Last updated: May 27, 2019

“No one knows my business better than I do! I built this business from scratch, who are you to tell me what to do? We did great, we brought the business to this level.  We deserve a rest, we deserve to retire and keep on watching how our business will grow without us.”

Are we ready for this crucial decision-making moment?

Succession planning can be your best friend as you want to see your business flourish when you have exited.

Steps to successful succession planning

Research has shown, only 54% of boards of directors were grooming a specific successor and 39% had no viable internal candidates who could immediately replace the CEO if the need arose.

On average, one over two businesses have either no or poor succession planning practice. We’d better make sure that our business is not part of the statistics. Succession planning is about classifying business-critical roles that, if remained vacant for a long period, could impact the business’ performance.

According to BDC, a good practice is to have an informal advisory board to support the decision makers.

Only 6% of Canadian entrepreneurs have an advisory board for their business. However, 86% of entrepreneurs who have an advisory board say it’s had a significant impact on their business. (2014, BDC)

The benefits and attributes of an advisory board could be summarized as follows:

Many families could be very hesitant to acknowledge the need for transition planning and on sharing the outcome of such planning with the right stakeholders. If the succession planning exercise is done properly, it will provide high chances for our business to remain sustainable well beyond the leadership transition.

Family business does not come without its own particular challenges.  This definitely doesn’t make it easier for the entrepreneurs, however there are ways to mitigate and reduce the risks significantly.

Let’s talk about the pink elephant in the room for a second:

  • Financial returns: What is the value of the company? Should we look at the balance sheet or at the earning capitalization model?
  • Family Interest; are we all on the same page: Retirement income is the objective on the horizon. How to align the interests of all stakeholders, current business leaders vs. the potential new comers.
  • Time for the next generation: Not all businesses succeed at passing the flame to the next generation. On average around 35% of family owned businesses succeed.
  • Disputes within the family: My interest is different than yours. It could arise from a simple dispute, a divorce, voting rights of non-executive members, and even death.
  • Inheritance and Estate complexity: Think about the tax impact.

A big weight on our shoulders! To avoid such complications, planning would become a crucial component of the business. The earlier the better.

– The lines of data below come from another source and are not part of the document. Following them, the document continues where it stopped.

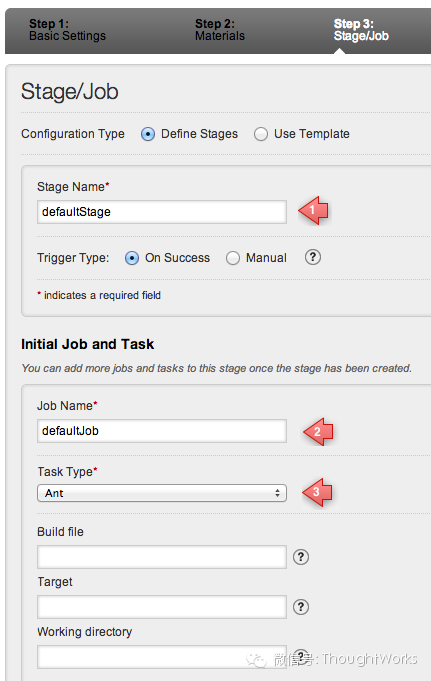The image size is (431, 681).
Task: Focus the Build file text field
Action: (x=162, y=557)
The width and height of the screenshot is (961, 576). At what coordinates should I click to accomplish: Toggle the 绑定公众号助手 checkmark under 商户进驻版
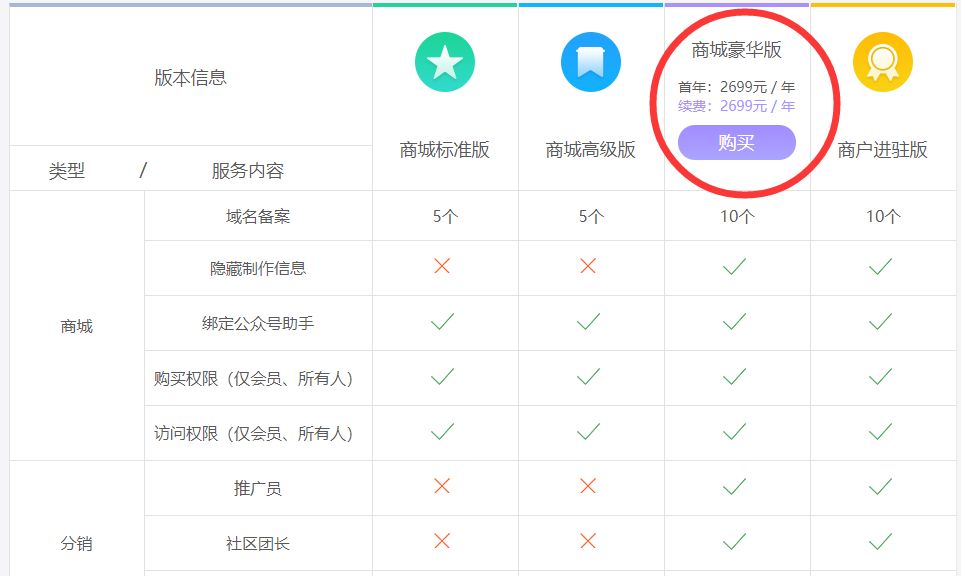point(883,322)
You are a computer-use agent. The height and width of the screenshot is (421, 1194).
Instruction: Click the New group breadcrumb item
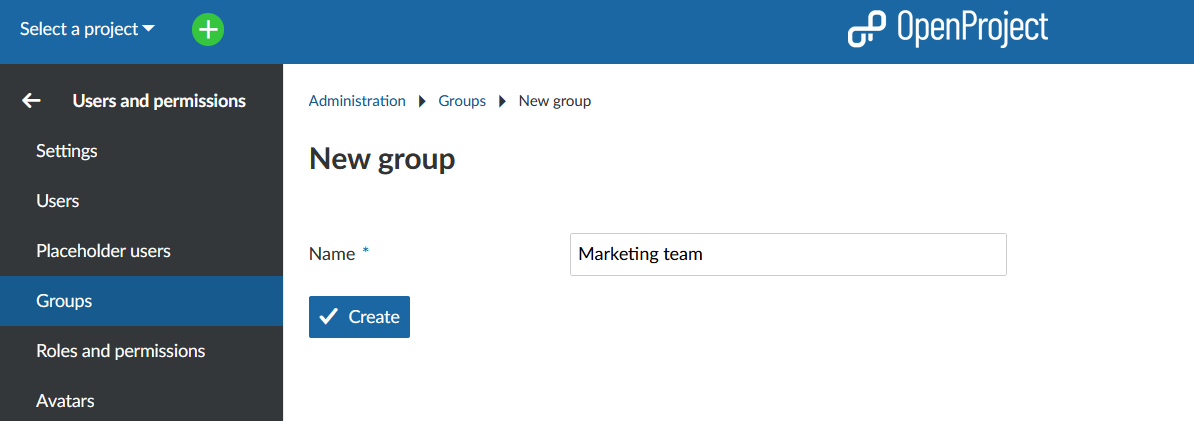pos(554,101)
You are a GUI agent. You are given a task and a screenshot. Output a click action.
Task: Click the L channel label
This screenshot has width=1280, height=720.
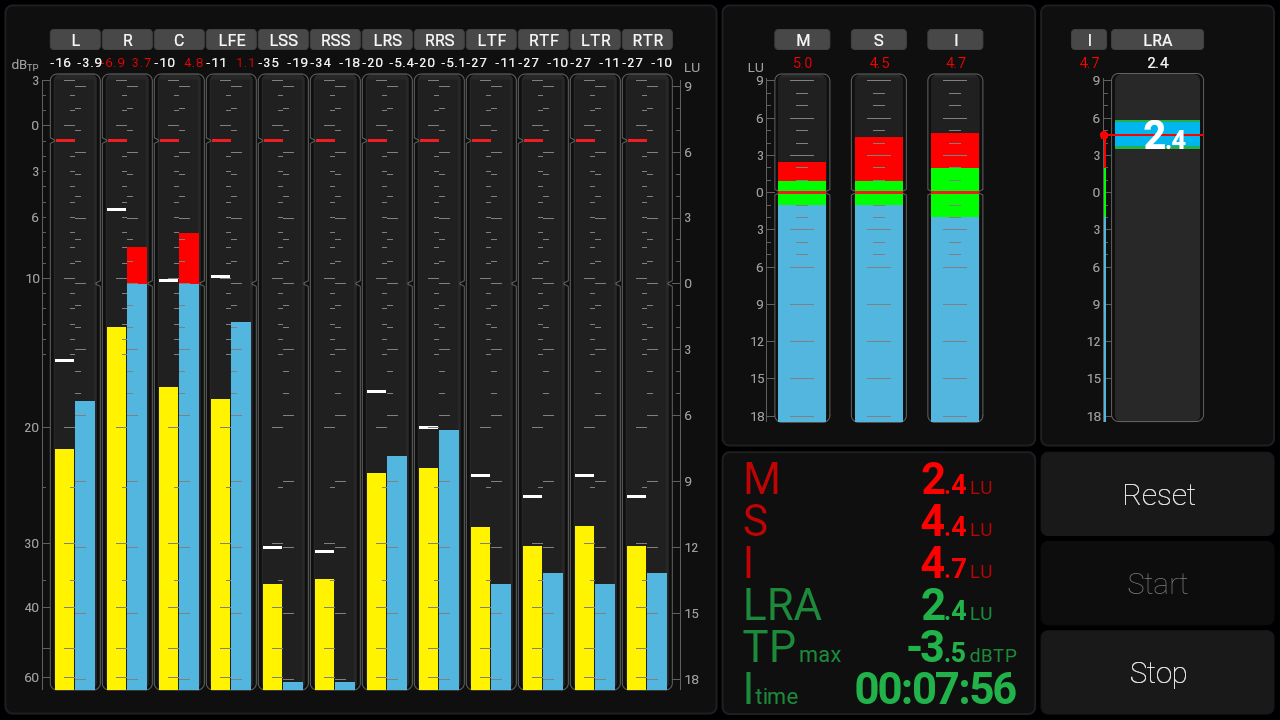click(x=76, y=40)
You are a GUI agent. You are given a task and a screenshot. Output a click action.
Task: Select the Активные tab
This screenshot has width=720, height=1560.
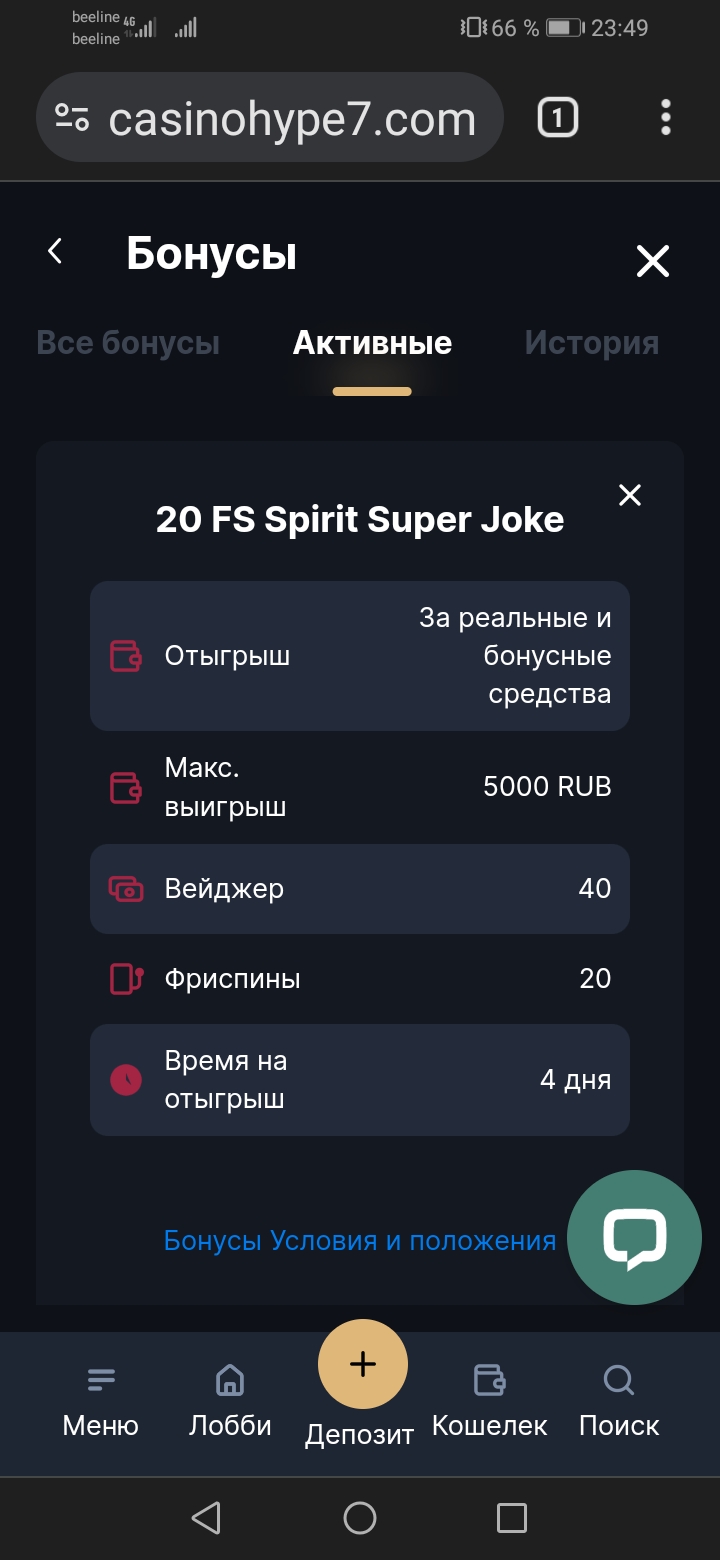pos(372,343)
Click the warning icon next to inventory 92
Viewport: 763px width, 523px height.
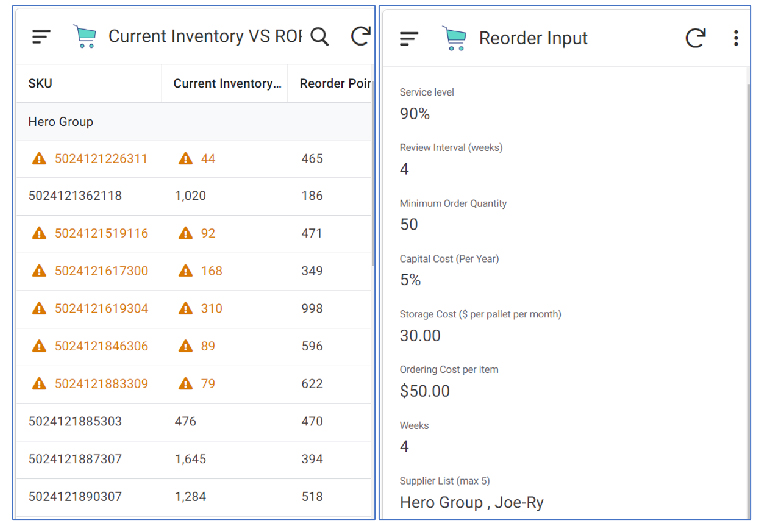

  1. Fix Goals and Objectives: A strategic planning exercise is a must for family owned and small businesses.
  2. Corporate Governance: Set a clear decision-making process. Define triggers and communication processes.
  3. Write a succession plan: The best time to do it is when there is no conflict yet.
  4. Define a handover plan: Let it be clear with timelines, action items, financing options, etc.
  5. Business and Estate Planning: Get advice from a professional tax advisor. Have a business advisor on your side to help you build the strategy going forward.